Stored items:
---
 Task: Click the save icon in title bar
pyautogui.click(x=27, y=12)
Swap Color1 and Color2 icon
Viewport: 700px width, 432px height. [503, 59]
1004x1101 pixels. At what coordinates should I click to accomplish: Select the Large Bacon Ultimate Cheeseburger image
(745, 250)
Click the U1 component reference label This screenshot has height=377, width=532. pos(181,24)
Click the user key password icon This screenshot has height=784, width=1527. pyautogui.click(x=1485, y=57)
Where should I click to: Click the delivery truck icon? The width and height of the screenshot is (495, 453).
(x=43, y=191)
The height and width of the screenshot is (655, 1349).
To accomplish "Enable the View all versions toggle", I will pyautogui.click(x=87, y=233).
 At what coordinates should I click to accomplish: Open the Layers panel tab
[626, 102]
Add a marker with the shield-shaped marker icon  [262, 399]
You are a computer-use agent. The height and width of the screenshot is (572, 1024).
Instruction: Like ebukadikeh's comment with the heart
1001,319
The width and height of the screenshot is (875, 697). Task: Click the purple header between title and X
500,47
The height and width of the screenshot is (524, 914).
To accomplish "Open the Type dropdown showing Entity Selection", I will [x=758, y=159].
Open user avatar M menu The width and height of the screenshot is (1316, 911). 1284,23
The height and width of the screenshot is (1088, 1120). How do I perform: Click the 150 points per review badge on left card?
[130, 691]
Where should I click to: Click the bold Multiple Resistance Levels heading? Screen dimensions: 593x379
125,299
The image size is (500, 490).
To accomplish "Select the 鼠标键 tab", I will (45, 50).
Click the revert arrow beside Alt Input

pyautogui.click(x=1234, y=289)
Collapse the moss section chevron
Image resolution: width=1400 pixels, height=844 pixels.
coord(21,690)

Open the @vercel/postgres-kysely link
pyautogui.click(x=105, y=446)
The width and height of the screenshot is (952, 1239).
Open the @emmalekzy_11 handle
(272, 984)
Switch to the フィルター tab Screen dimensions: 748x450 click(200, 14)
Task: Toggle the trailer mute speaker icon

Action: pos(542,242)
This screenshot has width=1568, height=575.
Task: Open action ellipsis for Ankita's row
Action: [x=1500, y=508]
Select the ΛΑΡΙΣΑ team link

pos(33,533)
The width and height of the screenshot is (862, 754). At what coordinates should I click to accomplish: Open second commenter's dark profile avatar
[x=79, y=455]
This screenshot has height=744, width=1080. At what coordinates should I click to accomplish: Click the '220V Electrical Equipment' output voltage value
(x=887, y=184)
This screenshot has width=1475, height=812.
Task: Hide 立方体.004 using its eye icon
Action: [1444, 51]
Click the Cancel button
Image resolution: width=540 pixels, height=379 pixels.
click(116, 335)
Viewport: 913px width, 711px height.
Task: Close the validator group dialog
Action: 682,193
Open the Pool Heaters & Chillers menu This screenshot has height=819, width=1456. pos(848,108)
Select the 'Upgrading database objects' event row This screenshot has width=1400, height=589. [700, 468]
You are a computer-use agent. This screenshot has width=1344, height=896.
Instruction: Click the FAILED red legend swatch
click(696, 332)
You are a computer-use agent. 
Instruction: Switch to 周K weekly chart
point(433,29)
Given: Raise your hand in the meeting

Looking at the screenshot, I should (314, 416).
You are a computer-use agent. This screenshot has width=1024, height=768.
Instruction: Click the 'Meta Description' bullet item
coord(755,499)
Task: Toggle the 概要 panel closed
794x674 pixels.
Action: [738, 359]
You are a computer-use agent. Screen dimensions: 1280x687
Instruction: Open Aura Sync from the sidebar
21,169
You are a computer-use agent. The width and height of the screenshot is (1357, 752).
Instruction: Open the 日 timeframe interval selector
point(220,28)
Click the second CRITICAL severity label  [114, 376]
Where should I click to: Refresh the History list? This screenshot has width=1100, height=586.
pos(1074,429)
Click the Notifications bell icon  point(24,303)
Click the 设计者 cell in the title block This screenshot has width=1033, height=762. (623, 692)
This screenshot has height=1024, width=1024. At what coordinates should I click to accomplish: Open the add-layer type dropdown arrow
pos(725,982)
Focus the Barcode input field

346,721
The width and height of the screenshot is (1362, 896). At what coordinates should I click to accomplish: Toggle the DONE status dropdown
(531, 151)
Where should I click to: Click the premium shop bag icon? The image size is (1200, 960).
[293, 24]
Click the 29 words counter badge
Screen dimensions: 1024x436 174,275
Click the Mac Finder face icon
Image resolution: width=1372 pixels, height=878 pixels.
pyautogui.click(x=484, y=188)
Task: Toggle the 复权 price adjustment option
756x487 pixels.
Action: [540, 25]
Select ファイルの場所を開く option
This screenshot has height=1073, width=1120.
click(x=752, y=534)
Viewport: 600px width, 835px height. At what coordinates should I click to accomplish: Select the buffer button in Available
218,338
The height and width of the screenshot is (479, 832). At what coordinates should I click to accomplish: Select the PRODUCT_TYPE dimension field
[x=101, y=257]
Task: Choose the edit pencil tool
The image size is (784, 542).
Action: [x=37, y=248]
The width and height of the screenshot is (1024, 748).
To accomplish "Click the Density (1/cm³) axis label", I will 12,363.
---
▶ _REQUIRED ACTION_
Which lines in the data above contain "user"? Show each one.

▶ _WRITTEN ANSWER_
Click the user key password icon This screenshot has height=784, width=1527. pyautogui.click(x=1485, y=57)
Open user avatar M menu The width and height of the screenshot is (1316, 911). 1284,23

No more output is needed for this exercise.